Talk at the coffee club concerned the car Ms. Anne Thrope bought two weeks ago. A three-year-old car that she described as gently used. “I like it, but it isn’t at all like my old Fiat Spider. Sure that Fiat was not dependable and I had to pop the radiator cap every two weeks to keep it from overheating, but I drove it for twenty years. When it ran, it was a fun car. A little temperamental, but that was part of the Fiat adventure. Now I’m driving a big SUV with an automatic transmission and plenty of bells and whistles and sophisticated gizmos that weren’t invented when that Fiat was built.”
“I’d like an Armenian coffee,” Sako Margarian said, “No need to grieve. That car was in my shop more than it was on the street and I had to buy some special tools to keep it running.”
“Cars,” said Banjo Voynovsky. “They have no style. I was going to buy a new Ford until I saw the taillights. They were ugly and small. Gave me a sour feeling for the whole car.”

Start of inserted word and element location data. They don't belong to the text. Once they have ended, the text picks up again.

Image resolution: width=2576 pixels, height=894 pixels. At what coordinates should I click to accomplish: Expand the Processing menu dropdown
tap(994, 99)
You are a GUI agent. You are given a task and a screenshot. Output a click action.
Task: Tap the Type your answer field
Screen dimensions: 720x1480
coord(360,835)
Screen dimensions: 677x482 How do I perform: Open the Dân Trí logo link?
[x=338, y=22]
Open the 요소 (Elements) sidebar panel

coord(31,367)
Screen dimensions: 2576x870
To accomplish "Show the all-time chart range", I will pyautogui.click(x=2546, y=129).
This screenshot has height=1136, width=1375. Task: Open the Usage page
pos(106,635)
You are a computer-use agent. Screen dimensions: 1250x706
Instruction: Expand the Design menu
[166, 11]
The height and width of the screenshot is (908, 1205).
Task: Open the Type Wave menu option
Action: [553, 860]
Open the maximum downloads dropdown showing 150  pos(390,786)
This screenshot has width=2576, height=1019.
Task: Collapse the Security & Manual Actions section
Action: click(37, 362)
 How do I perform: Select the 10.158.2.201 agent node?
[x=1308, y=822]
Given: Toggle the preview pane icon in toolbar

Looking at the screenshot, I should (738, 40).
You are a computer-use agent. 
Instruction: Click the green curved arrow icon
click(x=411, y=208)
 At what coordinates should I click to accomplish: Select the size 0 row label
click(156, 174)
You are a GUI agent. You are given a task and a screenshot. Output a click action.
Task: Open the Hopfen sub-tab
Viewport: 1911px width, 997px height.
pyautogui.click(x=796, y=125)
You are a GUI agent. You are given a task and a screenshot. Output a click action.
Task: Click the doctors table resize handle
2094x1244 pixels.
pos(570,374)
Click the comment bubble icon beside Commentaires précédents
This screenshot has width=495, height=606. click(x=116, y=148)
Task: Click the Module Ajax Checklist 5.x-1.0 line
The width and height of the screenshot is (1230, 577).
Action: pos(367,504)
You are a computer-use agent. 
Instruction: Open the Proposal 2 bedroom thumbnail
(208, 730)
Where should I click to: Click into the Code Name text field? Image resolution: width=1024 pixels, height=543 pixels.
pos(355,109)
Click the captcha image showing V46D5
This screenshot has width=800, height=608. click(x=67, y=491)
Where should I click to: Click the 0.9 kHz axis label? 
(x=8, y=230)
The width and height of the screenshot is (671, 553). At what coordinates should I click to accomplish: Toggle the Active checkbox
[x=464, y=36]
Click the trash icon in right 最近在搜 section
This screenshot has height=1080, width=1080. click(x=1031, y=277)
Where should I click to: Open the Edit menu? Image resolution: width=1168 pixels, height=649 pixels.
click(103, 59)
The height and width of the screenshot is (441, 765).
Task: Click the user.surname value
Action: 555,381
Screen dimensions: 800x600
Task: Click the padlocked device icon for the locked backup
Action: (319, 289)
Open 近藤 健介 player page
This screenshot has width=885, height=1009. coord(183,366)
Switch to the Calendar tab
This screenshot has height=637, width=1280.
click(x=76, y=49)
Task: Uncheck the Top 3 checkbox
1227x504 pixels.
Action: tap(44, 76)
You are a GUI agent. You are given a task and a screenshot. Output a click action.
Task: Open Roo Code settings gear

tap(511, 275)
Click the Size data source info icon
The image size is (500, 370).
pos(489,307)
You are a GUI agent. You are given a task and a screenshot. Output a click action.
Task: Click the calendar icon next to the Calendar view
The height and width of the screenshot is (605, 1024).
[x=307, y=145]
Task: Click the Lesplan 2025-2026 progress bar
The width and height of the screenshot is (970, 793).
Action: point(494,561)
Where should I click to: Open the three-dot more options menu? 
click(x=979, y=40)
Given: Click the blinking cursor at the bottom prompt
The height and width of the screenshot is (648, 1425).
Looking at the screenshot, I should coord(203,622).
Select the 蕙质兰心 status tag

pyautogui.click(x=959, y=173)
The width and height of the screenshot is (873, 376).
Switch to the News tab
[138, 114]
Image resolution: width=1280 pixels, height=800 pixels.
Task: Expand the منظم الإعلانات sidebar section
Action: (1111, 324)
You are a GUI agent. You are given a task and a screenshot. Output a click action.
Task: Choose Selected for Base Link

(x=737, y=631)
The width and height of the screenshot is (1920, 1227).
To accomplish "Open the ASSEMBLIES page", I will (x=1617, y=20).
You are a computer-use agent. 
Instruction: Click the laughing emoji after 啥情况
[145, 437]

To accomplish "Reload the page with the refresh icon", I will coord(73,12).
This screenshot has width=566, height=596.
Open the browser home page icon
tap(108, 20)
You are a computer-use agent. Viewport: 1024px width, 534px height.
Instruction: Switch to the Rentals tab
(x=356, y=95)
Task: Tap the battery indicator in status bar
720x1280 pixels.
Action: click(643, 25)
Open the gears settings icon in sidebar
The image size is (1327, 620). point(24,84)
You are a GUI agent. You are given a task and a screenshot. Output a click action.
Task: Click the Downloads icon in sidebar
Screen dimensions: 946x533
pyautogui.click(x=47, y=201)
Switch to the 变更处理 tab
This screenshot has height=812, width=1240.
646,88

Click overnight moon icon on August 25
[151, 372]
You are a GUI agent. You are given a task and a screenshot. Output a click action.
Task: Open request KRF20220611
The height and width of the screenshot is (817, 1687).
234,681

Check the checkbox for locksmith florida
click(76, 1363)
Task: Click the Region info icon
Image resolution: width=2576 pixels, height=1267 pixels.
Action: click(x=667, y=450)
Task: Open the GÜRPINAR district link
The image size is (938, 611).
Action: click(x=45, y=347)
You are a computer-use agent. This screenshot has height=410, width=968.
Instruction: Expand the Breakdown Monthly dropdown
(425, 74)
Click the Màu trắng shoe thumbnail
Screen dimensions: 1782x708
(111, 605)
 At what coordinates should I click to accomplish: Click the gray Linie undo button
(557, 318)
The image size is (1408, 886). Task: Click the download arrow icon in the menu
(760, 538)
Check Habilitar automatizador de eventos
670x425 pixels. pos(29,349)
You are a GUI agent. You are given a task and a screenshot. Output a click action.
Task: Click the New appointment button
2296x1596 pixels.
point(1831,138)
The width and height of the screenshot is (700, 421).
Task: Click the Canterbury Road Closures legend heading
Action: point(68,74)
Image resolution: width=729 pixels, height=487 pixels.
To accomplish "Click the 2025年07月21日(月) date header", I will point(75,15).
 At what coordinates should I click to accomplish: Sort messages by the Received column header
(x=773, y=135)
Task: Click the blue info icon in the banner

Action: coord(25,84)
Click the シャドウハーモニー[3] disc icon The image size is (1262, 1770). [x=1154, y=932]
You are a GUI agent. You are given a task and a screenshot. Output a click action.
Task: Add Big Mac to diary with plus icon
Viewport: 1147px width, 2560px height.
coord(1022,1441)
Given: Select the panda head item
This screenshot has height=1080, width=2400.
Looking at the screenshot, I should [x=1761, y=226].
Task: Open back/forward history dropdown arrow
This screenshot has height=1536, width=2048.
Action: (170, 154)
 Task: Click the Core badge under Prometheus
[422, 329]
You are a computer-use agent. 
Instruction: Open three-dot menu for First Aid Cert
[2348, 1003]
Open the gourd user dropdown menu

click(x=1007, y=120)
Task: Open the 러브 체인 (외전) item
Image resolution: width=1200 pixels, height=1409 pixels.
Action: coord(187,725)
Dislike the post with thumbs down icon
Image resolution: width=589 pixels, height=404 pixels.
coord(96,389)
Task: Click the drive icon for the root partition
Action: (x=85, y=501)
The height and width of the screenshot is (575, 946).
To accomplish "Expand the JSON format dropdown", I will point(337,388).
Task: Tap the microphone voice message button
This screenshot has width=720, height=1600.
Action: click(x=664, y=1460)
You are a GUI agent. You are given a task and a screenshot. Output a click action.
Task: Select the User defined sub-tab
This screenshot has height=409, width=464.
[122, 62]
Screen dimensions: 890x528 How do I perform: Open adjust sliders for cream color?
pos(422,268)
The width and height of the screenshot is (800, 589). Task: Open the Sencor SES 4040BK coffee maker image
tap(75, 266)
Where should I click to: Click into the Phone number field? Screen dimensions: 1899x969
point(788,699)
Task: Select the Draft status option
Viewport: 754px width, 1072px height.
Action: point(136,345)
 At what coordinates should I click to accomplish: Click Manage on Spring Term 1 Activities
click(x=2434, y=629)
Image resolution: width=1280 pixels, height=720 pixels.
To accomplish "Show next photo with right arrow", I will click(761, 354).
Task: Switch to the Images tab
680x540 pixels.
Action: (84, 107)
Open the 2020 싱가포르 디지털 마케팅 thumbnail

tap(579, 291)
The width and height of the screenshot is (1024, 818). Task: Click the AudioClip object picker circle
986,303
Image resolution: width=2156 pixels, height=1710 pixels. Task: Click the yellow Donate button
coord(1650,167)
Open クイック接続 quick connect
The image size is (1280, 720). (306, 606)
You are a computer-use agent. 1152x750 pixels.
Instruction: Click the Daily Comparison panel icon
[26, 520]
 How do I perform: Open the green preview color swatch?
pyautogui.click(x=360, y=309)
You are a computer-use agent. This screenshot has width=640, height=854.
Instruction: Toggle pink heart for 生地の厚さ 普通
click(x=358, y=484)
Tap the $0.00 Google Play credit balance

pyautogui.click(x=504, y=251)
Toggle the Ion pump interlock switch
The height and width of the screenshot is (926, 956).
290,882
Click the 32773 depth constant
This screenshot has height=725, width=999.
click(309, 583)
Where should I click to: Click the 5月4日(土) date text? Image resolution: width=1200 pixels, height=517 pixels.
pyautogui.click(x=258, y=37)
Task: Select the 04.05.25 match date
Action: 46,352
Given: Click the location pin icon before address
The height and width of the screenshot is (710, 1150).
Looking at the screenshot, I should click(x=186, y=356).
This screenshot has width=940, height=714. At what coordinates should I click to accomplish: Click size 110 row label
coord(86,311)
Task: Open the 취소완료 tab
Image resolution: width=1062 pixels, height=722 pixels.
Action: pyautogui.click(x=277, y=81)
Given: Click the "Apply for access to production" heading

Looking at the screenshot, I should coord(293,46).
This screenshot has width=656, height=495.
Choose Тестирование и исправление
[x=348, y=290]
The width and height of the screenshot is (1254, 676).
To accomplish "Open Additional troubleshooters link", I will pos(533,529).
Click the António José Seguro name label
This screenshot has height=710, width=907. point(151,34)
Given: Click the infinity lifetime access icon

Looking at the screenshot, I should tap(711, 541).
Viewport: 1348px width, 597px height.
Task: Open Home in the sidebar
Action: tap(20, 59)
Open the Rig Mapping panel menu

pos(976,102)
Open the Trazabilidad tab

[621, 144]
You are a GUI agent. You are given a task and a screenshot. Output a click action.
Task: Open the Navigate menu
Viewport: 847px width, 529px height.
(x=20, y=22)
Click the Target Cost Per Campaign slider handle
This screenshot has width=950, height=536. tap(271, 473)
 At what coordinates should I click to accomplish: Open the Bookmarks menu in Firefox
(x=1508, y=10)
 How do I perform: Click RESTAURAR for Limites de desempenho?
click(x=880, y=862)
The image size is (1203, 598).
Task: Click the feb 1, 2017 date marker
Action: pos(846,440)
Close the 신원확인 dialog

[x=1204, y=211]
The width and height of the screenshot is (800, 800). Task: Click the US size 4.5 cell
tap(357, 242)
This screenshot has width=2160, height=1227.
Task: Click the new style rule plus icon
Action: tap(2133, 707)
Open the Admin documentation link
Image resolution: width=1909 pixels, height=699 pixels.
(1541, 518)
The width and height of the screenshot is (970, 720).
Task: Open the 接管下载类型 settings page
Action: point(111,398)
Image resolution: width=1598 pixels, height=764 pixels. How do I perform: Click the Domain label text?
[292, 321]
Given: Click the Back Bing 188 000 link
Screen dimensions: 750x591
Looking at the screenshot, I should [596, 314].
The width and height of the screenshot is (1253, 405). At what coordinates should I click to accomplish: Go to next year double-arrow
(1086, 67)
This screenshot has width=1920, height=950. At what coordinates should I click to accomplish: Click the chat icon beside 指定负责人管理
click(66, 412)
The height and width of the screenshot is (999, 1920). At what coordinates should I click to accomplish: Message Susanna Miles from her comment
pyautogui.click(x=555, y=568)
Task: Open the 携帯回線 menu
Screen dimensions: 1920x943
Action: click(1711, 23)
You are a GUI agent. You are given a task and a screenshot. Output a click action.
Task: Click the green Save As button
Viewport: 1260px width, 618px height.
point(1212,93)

“What?! That’s a superficial judgment.”
“No worse than all the other judgments people make today, Sako.”
“How can you say that? Taillights on a car are of no consequence beyond whether they work.”
“So people judge political candidates by their hair cuts or their sex or what they wrote in a book. Or maybe didn’t write in a book. And people judge other people all the time because of their skin tone. We judge because of superficial things all the time. So don’t tell me I can’t dislike a car because of its taillights. Maybe I might not come back here because I’m insulted by another customer or Ms. Anne doesn’t carry croissants like that big coffee chain.”
“Hey, don’t say that. They don’t have backgammon tables or maamoul cookies like Ms. Anne.”
“My point. We look for the superficial and make our judgments instead of seeing with the eye of the heart. One maamoul to go, please.”